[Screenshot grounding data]
··········
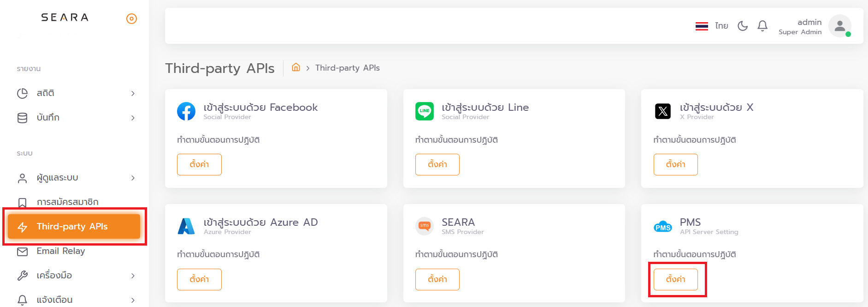The image size is (868, 307).
Task: Click the PMS cloud logo icon
Action: (662, 227)

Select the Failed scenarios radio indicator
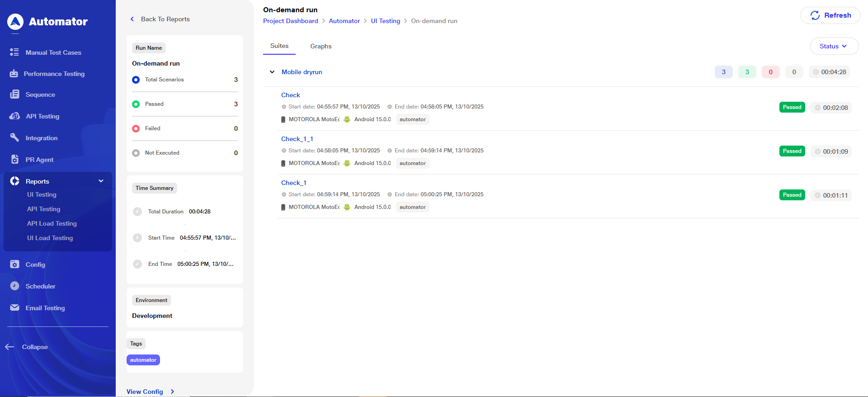pos(136,128)
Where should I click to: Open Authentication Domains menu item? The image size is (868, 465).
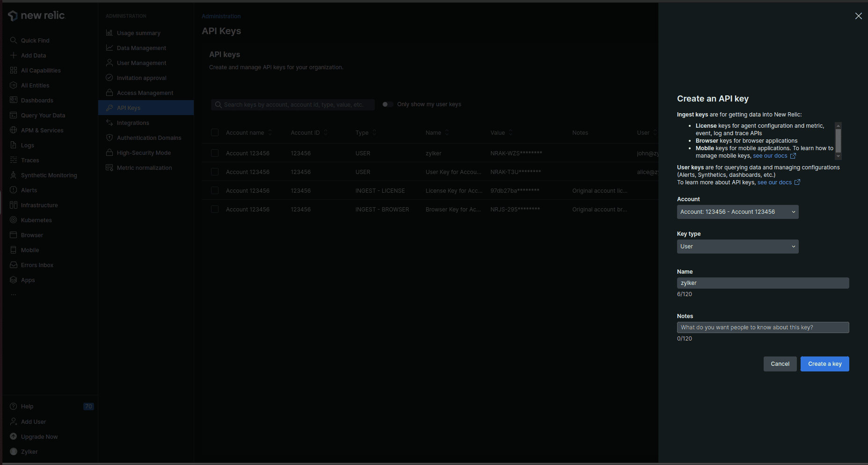tap(149, 138)
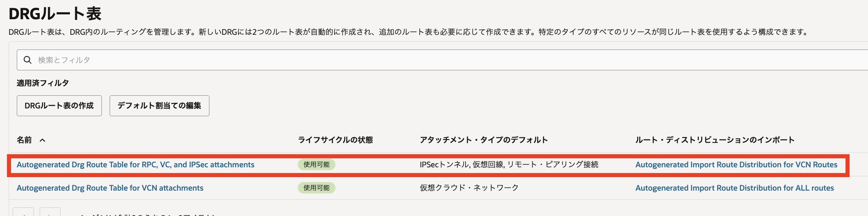Click the IPSecトンネル, 仮想回線 attachment type cell

[508, 165]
··········
Task to complete — Reproduce nothing but the lines that run from the line containing "Select the Failed scenarios radio indicator" through the last line of the records, inclusive. Omit the pictures.

Written answer —
Select the Failed scenarios radio indicator
pos(136,128)
Where should I click to: Open Authentication Domains menu item? The image size is (868, 465).
tap(149, 138)
Click the IPSecトンネル, 仮想回線 attachment type cell

[508, 165]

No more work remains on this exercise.